| Activity |
Reproduce the entries below exactly, but only from the line containing "You are a GUI" to the line containing "Screen dimensions: 1232x966", inclusive.
[Data for the task — start]
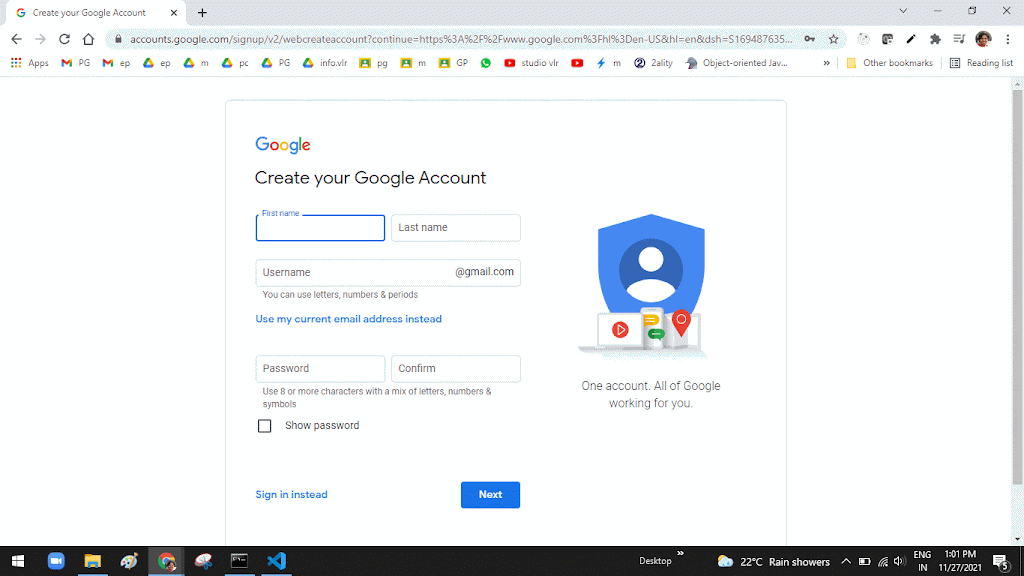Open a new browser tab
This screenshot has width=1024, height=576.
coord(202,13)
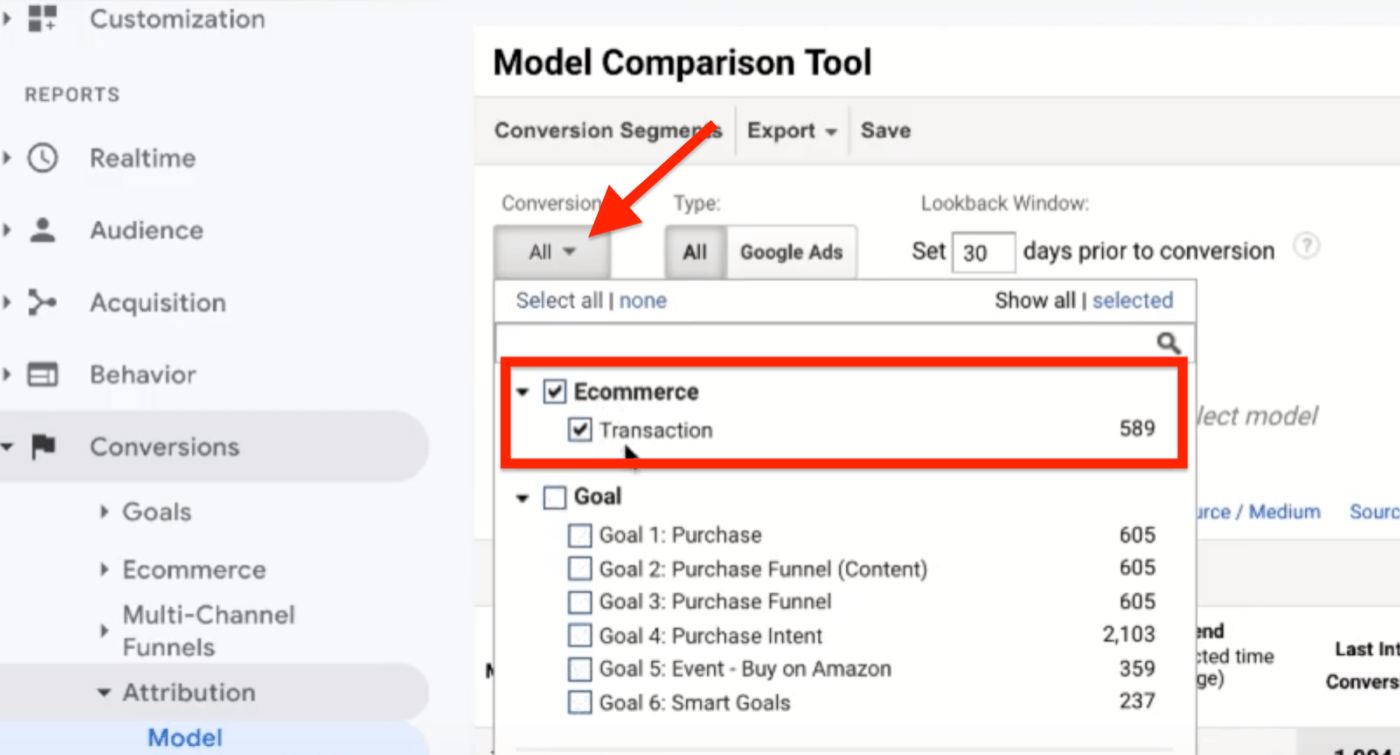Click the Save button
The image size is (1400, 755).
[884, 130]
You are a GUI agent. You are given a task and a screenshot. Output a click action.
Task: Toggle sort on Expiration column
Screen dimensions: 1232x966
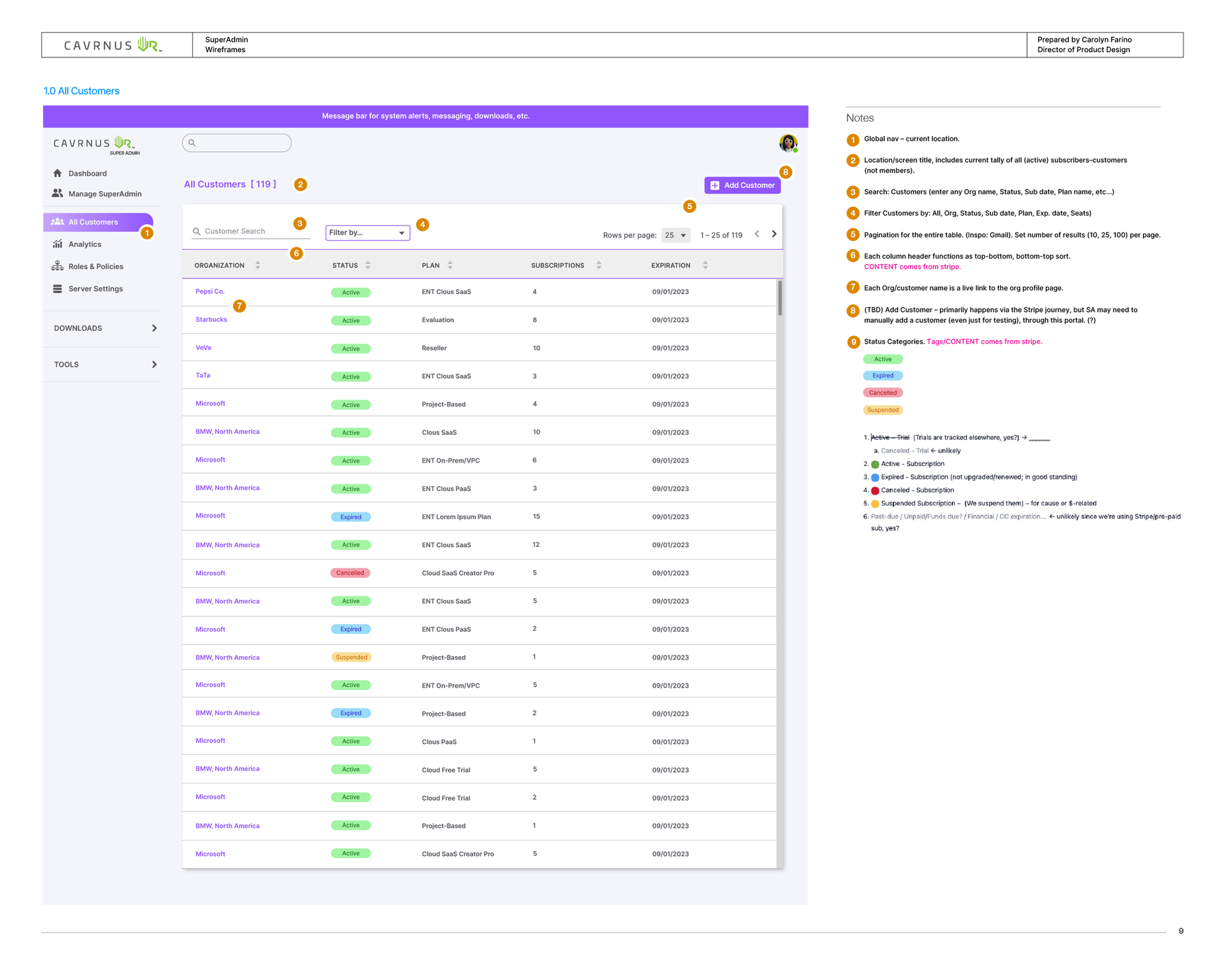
[Data for the task — finish]
[Data for the task — start]
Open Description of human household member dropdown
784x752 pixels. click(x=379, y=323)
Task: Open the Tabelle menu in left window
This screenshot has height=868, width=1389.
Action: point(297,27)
[Data for the task — finish]
[Data for the task — start]
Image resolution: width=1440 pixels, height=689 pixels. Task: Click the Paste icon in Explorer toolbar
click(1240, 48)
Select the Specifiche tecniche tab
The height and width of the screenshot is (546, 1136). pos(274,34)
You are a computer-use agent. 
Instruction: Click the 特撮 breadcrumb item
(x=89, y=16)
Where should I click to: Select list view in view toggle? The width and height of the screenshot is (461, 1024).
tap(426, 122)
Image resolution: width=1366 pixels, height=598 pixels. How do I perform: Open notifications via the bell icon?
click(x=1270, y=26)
[Data for the task — finish]
| Solution below |
You are a GUI agent. You are given a task and a screenshot. Output a click action.
Task: Toggle sort on Expiration column
Screen dimensions: 1232x966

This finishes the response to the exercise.